== AVAILABLE DATA

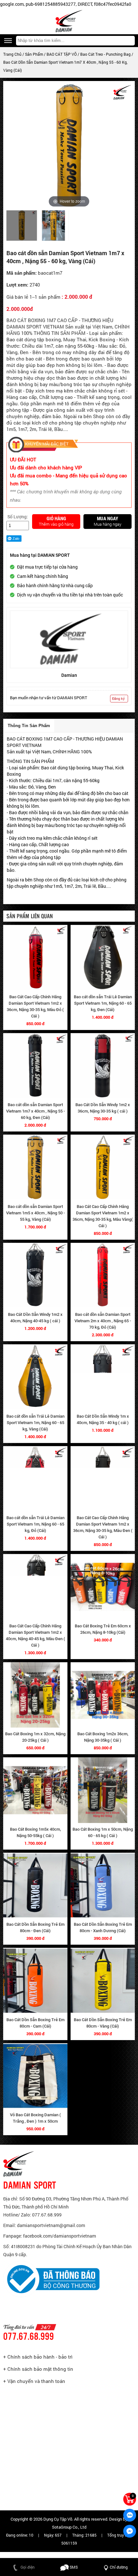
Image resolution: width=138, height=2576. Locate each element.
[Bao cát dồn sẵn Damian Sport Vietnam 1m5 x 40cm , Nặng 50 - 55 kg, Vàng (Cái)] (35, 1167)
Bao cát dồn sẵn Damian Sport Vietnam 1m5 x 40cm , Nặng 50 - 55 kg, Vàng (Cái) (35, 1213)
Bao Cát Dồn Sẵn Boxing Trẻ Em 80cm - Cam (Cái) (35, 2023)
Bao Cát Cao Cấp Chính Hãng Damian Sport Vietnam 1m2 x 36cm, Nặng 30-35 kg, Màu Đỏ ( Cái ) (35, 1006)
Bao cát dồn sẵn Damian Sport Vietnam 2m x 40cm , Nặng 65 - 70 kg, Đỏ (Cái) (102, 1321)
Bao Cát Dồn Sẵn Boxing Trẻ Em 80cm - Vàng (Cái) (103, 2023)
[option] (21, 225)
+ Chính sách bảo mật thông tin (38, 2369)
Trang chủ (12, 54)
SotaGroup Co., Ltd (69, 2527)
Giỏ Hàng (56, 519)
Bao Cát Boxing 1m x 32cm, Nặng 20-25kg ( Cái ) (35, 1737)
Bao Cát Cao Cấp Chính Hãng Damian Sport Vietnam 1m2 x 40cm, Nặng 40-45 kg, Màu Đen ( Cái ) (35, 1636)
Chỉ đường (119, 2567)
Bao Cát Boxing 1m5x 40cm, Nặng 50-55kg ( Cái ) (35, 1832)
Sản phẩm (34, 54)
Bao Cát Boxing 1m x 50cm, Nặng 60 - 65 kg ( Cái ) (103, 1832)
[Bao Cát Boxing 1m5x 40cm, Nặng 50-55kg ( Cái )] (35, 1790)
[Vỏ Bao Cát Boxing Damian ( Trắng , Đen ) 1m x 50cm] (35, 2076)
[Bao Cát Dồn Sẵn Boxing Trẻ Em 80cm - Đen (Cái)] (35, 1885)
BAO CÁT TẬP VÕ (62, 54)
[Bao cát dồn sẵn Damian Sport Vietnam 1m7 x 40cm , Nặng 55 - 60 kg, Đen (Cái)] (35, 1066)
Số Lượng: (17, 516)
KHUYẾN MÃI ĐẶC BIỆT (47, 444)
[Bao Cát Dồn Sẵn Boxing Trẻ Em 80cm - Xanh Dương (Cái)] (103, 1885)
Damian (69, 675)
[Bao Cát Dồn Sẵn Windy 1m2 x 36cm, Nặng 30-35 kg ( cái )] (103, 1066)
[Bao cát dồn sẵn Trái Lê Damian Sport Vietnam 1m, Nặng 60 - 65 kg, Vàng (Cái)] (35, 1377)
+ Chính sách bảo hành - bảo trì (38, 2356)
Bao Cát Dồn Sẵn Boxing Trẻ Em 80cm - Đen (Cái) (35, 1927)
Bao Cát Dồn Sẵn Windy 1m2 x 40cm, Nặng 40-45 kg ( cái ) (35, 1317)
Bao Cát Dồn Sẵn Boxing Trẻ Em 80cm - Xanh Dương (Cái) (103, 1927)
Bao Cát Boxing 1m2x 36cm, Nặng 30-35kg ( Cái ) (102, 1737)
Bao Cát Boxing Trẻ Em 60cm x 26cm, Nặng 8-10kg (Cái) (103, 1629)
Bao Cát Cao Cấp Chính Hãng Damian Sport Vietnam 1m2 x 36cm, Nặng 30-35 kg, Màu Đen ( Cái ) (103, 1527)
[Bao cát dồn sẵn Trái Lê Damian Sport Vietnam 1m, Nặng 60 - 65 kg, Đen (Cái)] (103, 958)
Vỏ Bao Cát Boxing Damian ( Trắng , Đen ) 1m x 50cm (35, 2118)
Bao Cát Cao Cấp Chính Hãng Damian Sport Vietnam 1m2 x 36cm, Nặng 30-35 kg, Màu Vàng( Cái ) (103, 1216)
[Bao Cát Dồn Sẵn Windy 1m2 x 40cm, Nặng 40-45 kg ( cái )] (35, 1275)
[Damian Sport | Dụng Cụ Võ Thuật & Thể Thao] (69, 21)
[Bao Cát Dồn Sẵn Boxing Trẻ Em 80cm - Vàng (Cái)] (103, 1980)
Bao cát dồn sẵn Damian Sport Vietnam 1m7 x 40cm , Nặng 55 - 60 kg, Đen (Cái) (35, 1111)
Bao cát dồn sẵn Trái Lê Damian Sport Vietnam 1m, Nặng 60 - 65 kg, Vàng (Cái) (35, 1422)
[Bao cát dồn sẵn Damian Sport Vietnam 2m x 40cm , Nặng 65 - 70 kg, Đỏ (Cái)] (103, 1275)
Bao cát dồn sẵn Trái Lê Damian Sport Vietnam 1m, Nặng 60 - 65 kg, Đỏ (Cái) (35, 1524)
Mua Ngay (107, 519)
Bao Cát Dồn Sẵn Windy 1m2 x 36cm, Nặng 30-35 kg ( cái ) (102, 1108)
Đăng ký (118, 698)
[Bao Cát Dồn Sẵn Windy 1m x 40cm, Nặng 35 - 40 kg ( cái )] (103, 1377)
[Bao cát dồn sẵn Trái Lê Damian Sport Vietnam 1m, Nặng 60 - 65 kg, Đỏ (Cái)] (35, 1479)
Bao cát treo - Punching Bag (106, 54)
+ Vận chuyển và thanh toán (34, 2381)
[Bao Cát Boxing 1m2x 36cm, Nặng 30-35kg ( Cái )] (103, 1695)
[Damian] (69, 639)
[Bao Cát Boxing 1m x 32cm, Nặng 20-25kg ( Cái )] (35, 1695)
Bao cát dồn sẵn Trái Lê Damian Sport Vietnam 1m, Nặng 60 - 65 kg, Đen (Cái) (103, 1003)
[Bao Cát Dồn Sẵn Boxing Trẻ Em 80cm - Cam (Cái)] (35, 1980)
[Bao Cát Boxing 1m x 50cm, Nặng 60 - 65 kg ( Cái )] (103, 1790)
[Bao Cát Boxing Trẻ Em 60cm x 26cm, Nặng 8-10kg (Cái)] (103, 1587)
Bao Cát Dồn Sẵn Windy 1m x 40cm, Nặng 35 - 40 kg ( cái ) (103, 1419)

====

• [YOUR GOAL]: Look above for the line with "(Cái)] (35, 1377)" and the line with "50cm (35, 2118)"; transcribe both and all lines in between, exactly, and nothing else.

• [FINISHED TASK]:
[Bao cát dồn sẵn Trái Lê Damian Sport Vietnam 1m, Nặng 60 - 65 kg, Vàng (Cái)] (35, 1377)
+ Chính sách bảo hành - bảo trì (38, 2356)
Bao Cát Dồn Sẵn Boxing Trẻ Em 80cm - Đen (Cái) (35, 1927)
Bao Cát Dồn Sẵn Windy 1m2 x 40cm, Nặng 40-45 kg ( cái ) (35, 1317)
Bao Cát Dồn Sẵn Boxing Trẻ Em 80cm - Xanh Dương (Cái) (103, 1927)
Bao Cát Boxing 1m2x 36cm, Nặng 30-35kg ( Cái ) (102, 1737)
Bao Cát Boxing Trẻ Em 60cm x 26cm, Nặng 8-10kg (Cái) (103, 1629)
Bao Cát Cao Cấp Chính Hãng Damian Sport Vietnam 1m2 x 36cm, Nặng 30-35 kg, Màu Đen ( Cái ) (103, 1527)
[Bao cát dồn sẵn Trái Lê Damian Sport Vietnam 1m, Nặng 60 - 65 kg, Đen (Cái)] (103, 958)
Vỏ Bao Cát Boxing Damian ( Trắng , Đen ) 1m x 50cm (35, 2118)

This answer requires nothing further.